Meğerse David’in kız arkadaşı, şimdilerde rezidans dikilen yerin sahibi beyefendinin karşısına oraya bunun dikilmemesi için eli güçlü bir şekilde çıkmış. Adam da kibar tabirle kızı yok edip suçun David’e kalmasını sağlamış. Bunu da özellikle komşu öğretmenin yalancı şahitlik yapmasıyla sağlamış. Karşılığında da kadına bir daire verilmiş. Öğretmen maaşının o daireye yetmiyor olması da Asher sayesinde dikkat çekici oldu.

En nihayetinde de topladılar, çıkardılar… Üstüne Annalise’in mahkemedeki susmak bilmez bağır çağır savunmasını dinledik. Sonuç: Yeşil Yol bey yırttı sayın seyirciler. Annalise’in gözü doldu, Asher’ın gözü doldu. Bir dava daha tam kaybedildi denilen noktada kazanılmış oldu.

Üşüme miydi, kur yapma mıydı anlamadım ben.

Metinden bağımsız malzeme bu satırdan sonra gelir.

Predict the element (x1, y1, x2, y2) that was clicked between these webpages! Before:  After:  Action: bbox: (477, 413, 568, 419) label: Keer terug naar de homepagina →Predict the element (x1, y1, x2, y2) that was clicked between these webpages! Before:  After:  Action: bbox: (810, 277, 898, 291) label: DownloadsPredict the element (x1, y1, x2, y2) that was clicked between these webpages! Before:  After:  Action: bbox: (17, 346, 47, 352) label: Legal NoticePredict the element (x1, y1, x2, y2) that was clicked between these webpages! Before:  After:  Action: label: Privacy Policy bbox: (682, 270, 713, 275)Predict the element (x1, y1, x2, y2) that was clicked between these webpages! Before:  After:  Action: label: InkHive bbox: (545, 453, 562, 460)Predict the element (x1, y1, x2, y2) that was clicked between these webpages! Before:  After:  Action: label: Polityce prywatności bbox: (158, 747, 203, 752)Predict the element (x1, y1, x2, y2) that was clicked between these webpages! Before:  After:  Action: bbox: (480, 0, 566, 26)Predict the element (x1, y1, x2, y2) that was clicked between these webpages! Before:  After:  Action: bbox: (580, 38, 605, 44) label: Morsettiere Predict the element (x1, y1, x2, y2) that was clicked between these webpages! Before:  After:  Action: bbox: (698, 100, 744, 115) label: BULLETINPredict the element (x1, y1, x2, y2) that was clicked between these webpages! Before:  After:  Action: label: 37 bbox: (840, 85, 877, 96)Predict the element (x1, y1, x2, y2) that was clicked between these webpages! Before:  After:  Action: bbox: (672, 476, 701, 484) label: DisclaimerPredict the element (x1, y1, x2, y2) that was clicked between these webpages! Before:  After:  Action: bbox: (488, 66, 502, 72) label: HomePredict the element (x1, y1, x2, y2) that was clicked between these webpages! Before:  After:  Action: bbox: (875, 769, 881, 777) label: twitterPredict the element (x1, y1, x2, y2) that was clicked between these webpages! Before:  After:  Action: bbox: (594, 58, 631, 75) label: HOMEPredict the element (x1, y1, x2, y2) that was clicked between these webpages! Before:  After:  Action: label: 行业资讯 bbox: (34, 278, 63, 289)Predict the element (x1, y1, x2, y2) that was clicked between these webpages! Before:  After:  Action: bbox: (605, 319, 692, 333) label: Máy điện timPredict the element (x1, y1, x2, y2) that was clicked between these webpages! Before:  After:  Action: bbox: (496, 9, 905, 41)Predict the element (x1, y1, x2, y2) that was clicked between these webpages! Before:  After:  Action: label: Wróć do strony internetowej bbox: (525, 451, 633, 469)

Günümüzün diğer noktaları da artık açıkça birbirlerinin etrafında dolanmaya başlayan Laurel ve Frank’ti. Bonnie’nin müdahalesine kadar tatlı tatlı atışan ikili, sonrasında Laurel’ın mecburen “Biz ayrı dünyaların insanıyız,” tepkisi vermesine neden oldu. Bir de ‘erkek arkadaş’ konusu dahil oldu tabii. Yani süründürmeye yaklaşık beş hafta daha kadar zamanımız var. O arada erkek arkadaş sahibi Laurel, Frank ile yatıverecek. Dur bakalım…

Gelelim artık Lila davasına ve geleceğe:

Günümüz Lila olayında Wes’in şartını yerine getirmeye çalışan Annalise bunun için Frank’i kullandı. O da Laurel draması arasında Lila’nın telefonu alıp erkek arkadaşının arabasına sakladı. Anonim arama sonucu da erkek arkadaşı hapse tıkıverdiler. Tabii o kadarla kalmadı, hala kılkuyruk gibi etrafta dolanan Annalise’in eski metresi Frank’in bu yerleştirme sırasındaki fotoğrafını ele geçirdi. Ama bu sonraki bölümün konusu. Ayrıca ben o eski metresin sevimsizliğinden sıkılmaya başladım. Ne derdin var döksene be adam ortaya!

Bir iş de tek seferde hallolsa olmaz mı sayın seyirciler?

Şimdilik her şey yoluna girdi ve Wes ile Rebecca kendisini Annalise’in kapısının önünde buluverdiler. Umuyorum Frank’in Annalise’e demesi doğru çıkar ve o penis fotoğrafının Sam’e ait olduğu ortaya çıkmaz.

Gelecekteki malum günde de nihayet Asher’ın nerede olduğunu öğrendik. Daha önce gördüğümüz üzere Michaela’dan ödülünü alma peşine düştü. Şenlik ateşi için hazırlandı ve Bonnie ile yattı. Tekrar ediyorum: Ve Bonnie ile yattı! Bölümün kesinlikle en zevk verici ve şaşırtıcı kısmı buydu. Zevk aldığım bir başka nokta da ilk bölümde resim altı yazısı ile dikkat çektiğim ‘evdeki halının yokluğu’ durumuna dikkat çekilerek bölümün sonunda Annalise’in Sam’i sormak için Bonnie’yi aramasıydı. Bu sayede kısa da olsa Annalise’i de görmüş olduk.

Bu olayın nasılını görmezsem gözüm açık gider.

Frank Laurel konusunu yürütürken Bonnie de boş kalmayıp nihayet Sam’e kayacak, sonra da bir şekilde Asher’a geçiş yapacak demek ki diye düşünüverdim. Bölümün davası bitti, Lila konusu bitti, Laurel da tamam. Bu bölüm Connor pek yoktu ama var olduğu kısımlar ve saçının dağınıklığı bile yetti. Annalise, Bonnie, Frank, bir türlü ısınamadığım Wes ve Rebecca ilişkisi. Sanıyorum bitti efendim.

Gelecek bölümün özetinin bana dediğine göre günümüzde Rebecca’nın davasına, gelecekte de Wes ve Rebecca ikilisine eğilecekmişiz. Oldu o zaman. Öptüm, bye.

Gelecek bölümde sana evlilik anlaşması teklif etmeye kalkacak gay bir nişanlıya sahip olmak nasıl bir şey Michaela?